I also can't reproduce the problem :(

David

On 8/01/2014 10:34 PM, Peter Levart wrote:
> On 01/08/2014 07:30 AM, David Holmes wrote:
>> On 8/01/2014 4:19 PM, David Holmes wrote:
>>> On 8/01/2014 7:33 AM, srikalyan chandrashekar wrote:
>>>> Hi David, TraceExceptions with fastdebug build produced some nice trace
>>>> <http://cr.openjdk.java.net/%7Esrikchan/OOME_exception_trace.log> . The
>>>> native method wait(long) is where the OOME if being thrown, the deepest
>>>> call is in
>>>>
>>>> src/share/vm/gc_interface/collectedHeap.inline.hpp, line 157
>>>
>>> Yes but it is the caller that is of interest:
>>>
>>> Exception <a 'java/lang/OutOfMemoryError'> (0x00000000d6a01840)
>>> thrown
>>> [/HUDSON/workspace/8-2-build-linux-amd64/jdk8/1317/hotspot/src/share/vm/runtime/objectMonitor.cpp,
>>>
>>> line 1649]
>>> for thread 0x00007f78c40d2800
>>> Exception <a 'java/lang/OutOfMemoryError'> (0x00000000d6a01840)
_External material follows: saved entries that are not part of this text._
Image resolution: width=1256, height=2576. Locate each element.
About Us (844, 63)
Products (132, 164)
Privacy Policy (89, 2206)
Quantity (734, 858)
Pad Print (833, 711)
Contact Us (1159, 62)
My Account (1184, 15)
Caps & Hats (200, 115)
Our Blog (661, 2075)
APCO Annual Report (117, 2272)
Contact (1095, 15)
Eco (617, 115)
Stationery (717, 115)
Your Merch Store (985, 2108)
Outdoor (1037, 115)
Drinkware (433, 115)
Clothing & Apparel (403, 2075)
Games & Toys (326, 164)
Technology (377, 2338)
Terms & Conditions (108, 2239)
>>>   thrown in interpreter method <{method} {0x00007f78b4800ae0} 'wait'
>>> '(J)V' in 'java/lang/Object'>
>>>   at bci 0 for thread 0x00007f78c40d2800
>>>
>>> The ReferenceHandler thread gets the OOME trying to allocate the
>>> InterruptedException.
>>
>> However we already have a catch block around the wait() so how is this
>> OOME getting through? A bug in exception handling in the interpreter ??
>>
>
> Might be. And it may have something to do with the fact that the
> Thread.run() method is the 1st call frame on the thread's stack (seems
> like corner case). The last few meaningful TraceExceptions records are:
>
>
> Exception <a 'java/lang/OutOfMemoryError'> (0x00000000d6a01840)
> thrown
> [/HUDSON/workspace/8-2-build-linux-amd64/jdk8/1317/hotspot/src/share/vm/gc_interface/collectedHeap.inline.hpp,
> line 157]
> for thread 0x00007f78c40d2800
> Exception <a 'java/lang/OutOfMemoryError'> (0x00000000d6a01840)
> thrown
> [/HUDSON/workspace/8-2-build-linux-amd64/jdk8/1317/hotspot/src/share/vm/runtime/objectMonitor.cpp,
> line 1649]
> for thread 0x00007f78c40d2800
> Exception <a 'java/lang/OutOfMemoryError'> (0x00000000d6a01840)
>   thrown in interpreter method <{method} {0x00007f78b4800ae0} 'wait'
> '(J)V' in 'java/lang/Object'>
>   at bci 0 for thread 0x00007f78c40d2800
> Exception <a 'java/lang/OutOfMemoryError'> (0x00000000d6a01840)
>   thrown in interpreter method <{method} {0x00007f78b4800ca8} 'wait'
> '()V' in 'java/lang/Object'>
>   at *bci 2* for thread 0x00007f78c40d2800
> Exception <a 'java/lang/OutOfMemoryError'> (0x00000000d6a01840)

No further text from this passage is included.